屋久島の山岳信仰と岳詣り
山岳信仰は、有史以前から行われてきた自然崇拝の一種で、山岳民族が雄大な自然に対して抱く畏敬の念、感謝などから発展した宗教形態と言われています。屋久島では古くから山岳信仰と言います。島民の山に対する思いや考え方は特別です。
そのひとつが「山ん神祭り(やまんかんまつり)」と呼ばれ、 年に3回、旧暦正月・五月・九月のそれぞれ十六日に執り行わています。
屋久島の各集落(一部行われていない集落もあります)では「岳詣り(たけまいり)」と言って、年に1回~3回、集落毎の祠に詣でます。

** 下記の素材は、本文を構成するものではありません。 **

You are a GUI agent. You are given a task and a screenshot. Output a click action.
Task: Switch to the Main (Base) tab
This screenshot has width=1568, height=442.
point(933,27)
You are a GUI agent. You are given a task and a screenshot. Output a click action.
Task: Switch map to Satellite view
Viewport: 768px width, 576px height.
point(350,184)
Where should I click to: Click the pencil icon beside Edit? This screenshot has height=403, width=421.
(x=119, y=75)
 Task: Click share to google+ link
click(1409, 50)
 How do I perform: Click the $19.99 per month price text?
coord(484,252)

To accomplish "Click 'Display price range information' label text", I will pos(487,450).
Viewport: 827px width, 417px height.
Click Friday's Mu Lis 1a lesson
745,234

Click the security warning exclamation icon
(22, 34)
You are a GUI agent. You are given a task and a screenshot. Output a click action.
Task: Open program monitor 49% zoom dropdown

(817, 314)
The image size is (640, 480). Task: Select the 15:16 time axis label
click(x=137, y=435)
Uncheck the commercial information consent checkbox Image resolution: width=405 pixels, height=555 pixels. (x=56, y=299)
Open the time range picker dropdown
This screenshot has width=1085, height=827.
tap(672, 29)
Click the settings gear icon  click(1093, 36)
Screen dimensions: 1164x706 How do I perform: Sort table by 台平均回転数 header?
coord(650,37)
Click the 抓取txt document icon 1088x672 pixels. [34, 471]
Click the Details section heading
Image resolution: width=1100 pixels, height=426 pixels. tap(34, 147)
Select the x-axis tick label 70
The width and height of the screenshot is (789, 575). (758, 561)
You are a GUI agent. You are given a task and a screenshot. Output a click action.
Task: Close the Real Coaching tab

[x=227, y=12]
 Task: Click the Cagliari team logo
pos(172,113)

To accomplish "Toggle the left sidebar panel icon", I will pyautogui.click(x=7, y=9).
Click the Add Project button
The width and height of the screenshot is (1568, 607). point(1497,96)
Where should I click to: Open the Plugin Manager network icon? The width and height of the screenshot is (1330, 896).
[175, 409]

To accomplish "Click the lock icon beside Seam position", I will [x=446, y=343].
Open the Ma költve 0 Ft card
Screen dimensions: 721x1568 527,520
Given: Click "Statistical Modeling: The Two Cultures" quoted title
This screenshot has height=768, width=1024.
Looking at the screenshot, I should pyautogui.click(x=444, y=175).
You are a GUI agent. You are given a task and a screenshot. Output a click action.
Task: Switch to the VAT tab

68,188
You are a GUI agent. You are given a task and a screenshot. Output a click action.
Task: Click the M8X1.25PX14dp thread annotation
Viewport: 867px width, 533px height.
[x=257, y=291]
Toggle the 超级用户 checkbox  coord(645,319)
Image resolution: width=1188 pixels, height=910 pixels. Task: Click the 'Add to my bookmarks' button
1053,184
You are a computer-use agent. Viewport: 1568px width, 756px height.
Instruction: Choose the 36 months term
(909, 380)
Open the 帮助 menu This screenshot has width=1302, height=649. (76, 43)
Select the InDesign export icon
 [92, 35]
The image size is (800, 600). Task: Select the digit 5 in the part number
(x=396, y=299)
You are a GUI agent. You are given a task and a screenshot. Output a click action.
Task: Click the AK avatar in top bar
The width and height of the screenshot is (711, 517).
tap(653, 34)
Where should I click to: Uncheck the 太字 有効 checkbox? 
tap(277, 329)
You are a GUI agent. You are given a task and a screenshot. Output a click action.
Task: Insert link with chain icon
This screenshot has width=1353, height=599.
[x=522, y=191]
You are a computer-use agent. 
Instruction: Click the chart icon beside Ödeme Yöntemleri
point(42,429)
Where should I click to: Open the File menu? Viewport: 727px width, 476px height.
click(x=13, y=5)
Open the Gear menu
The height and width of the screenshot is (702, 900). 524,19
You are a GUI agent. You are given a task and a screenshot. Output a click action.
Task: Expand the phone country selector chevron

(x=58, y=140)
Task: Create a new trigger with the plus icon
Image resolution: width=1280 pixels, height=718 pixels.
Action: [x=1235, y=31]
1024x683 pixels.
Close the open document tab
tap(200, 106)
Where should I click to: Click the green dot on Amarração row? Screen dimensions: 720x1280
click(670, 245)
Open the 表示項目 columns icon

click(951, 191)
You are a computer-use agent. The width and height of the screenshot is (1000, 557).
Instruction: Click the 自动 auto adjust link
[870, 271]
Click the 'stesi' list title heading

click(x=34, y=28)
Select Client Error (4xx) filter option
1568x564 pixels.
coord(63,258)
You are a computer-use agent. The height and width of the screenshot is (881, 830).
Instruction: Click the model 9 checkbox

平野では、年に一回(9月)に五穀(ごこく)豊穣(ほうじょう)、家内安全を祈願して御岳に詣でます。第二次世界大戦中は、奥山に参詣(さんけい)していたが、現在は前岳(平野権現様)のみ参詣しています。
所願(ところがん=集落の代表者で、岳参りの責任者)が、朝早く、海から砂と海水を採取、集落で採れた農産物などの奉納品、米、塩、酒(三岳焼酎)と共に神に捧げます。
所願のお祈りに続いて、同行した区民、ひとりひとりが祠に手を合わせ、集落の安全や無病息災、豊漁豊作などを祈願して、お神酒をいただきます。
お参りの後、祠から少し登り進んだところに平野集落を一望できる場所があり、眺めを楽しむことができます。
昔は平野集落の海岸でも漁をしていたそうです。子供の楽しみは学校から帰ってから海に出て、魚や伊勢海老、「磯もん」と呼ばれるアワビなどのを獲って楽しんでいたと言います。
岳詣りは1年に1度、海の砂を山の神にお返しする意味もあります。山も里も海も水でつながっています。生態系が崩れたら、全てに影響します。これを年に一度、考えるいい機会ではないでしょうか。
残念ながら今年も昨年同様、今年も新型コロナ感染症の影響で役員のみで執り行う予定です。